The Roasterie adventure continues with our newest Bean Hunter Jon Ferguson and the Bean Baron himself, Danny O’Neill. These two coffee crusaders have traveled all the way to Indonesia to bring the world’s best coffee to Kansas City. First they stopped in Medan where Jon experienced Indonesian culture for the first time. Now Jon and Danny have journeyed to Takengon to experience the Sumatran coffee selection process firsthand:
Monday morning we flew from Medan to Takengon, a city located next to Lake Tawar in the coffee-growing province of Aceh. By car, it would take approximately 11 hours to drive from Medan to Takengong, so we took a small flight reducing our travel time to an hour, giving us more time to visit with the coffee producers and Koperasi Kopi Gayo Organik (KKGO) cooperative members.
Syafrudin, a coffee professional from Jakarta who works directly with Royal Coffee Importers, introduced us to Mr. Irham, the owner of a milling facility in Takengon, a washing station and coffee plantation located in Jagong Jeget, south of Lake Tawar. Irham picked us up at the airport and we headed directly to his facilities in downtown Takengon. From there we began to learn about his operations, the cooperative and the history and production of Sumatran coffee.
Sumatran coffee is known for it’s unique earthy flavors, mild acidity, and full body. These flavor characteristics are defined mostly by a traditional processing method used in Sumatra known as “wet-hulling.” It’s a unique approach because most other coffee origins commonly use.” But in Sumatra, the majority of the coffees are wet-hulled, meaning that after the coffee is picked, the cherry is removed, held in fermentation tanks for about a day and then quickly washed and dried to 40-45% moisture. At this time the parchment is removed and the green coffee is laid out on cement patios for several more days to dry to 20-25% moisture content. It is then delivered to Medan for a final sorting process, dried to 13% moisture and then prepared for final export.
On Tuesday we left Takengon to visit Irham’s washing station and the Atu Lintang coffee growing areas.

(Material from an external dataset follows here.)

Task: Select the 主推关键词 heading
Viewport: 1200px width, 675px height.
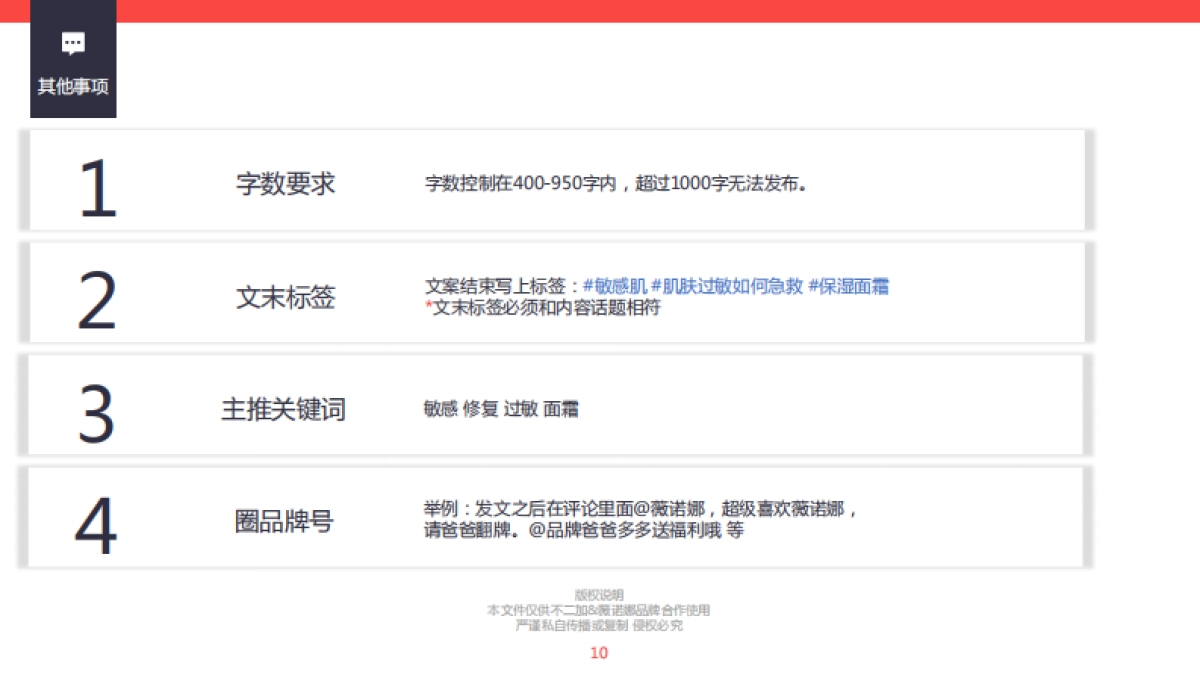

Irham and fellow cooperative members demonstrated a washing process that is very unique in Sumatra. There are very few washing stations that have the equipment to wash coffees with the same amount of consistency and quantity.
Most coffee producers in Sumatra pick their own red cherries and pulp them at home, leave it in a bucket overnight for fermentation and then wash it clean with water in a pan. The coffee is typically put into a bag and then taken to a hulling station to have the parchment removed. Coffee picked by an individual farmer is typically not monitored by a manager, whereas at a washing station like Jagong, Irham is able to observe the incoming cherry and decide whether or not to accept or reject the coffee cherry before it is pulped and dried, allowing for better selection.
For example, think about what would happen if you had twenty home brewers mix their batches of beer together in a large keg and then bottle it. It’s likely there may be some bad batches mixed in with the good. Irham’s washing station cuts down the amount of bad beans to provide greater quality control and management, giving farmers a chance at consistently producing a better tasting coffee, which may help fetch a higher price in the specialty coffee market. He’s also increasing his drying patio area to handle the cooperative’s demands, a project in which he’s currently investing his time.
After our visit to the Jagong washing station, we drove to the coffee producing area of Atu Lintang. This is where some of the coffee that is being washed at Jagong is picked. In Atu Lintang we were introduced to Sung Kono who is also a member of the KKGO cooperative, producing all organically certified coffees.
Sung Kono took us to the back of his house to demonstrate how they often pulp by hand, ferment in buckets and wash their pulped coffees by hand in small batches. After these steps are done, the coffee is ready to be taken to Irham’s wet-hulling facility in Takengong where the parchment is removed and the beans undergo further drying. Mr. Kono’s coffee is typically loaded onto a truck that is full of other cooperative member’s coffees, many of whom produce about 100 kilos of coffee a day. With this combined effort between cooperative members, it helps the farmers achieve better pricing and more efficient delivery.Sumatra has been one of the most insightful, educational, and eye opening coffee trips I’ve taken over the years. The friendly people, deliciously spicy seafood, and welcoming smiles are ample, along with the unique coffee. It has truly been an exceptional coffee experience.
Tomorrow we will be visiting additional coffee growing areas, warehousing facilities, and catching a return flight to Medan to cup coffees!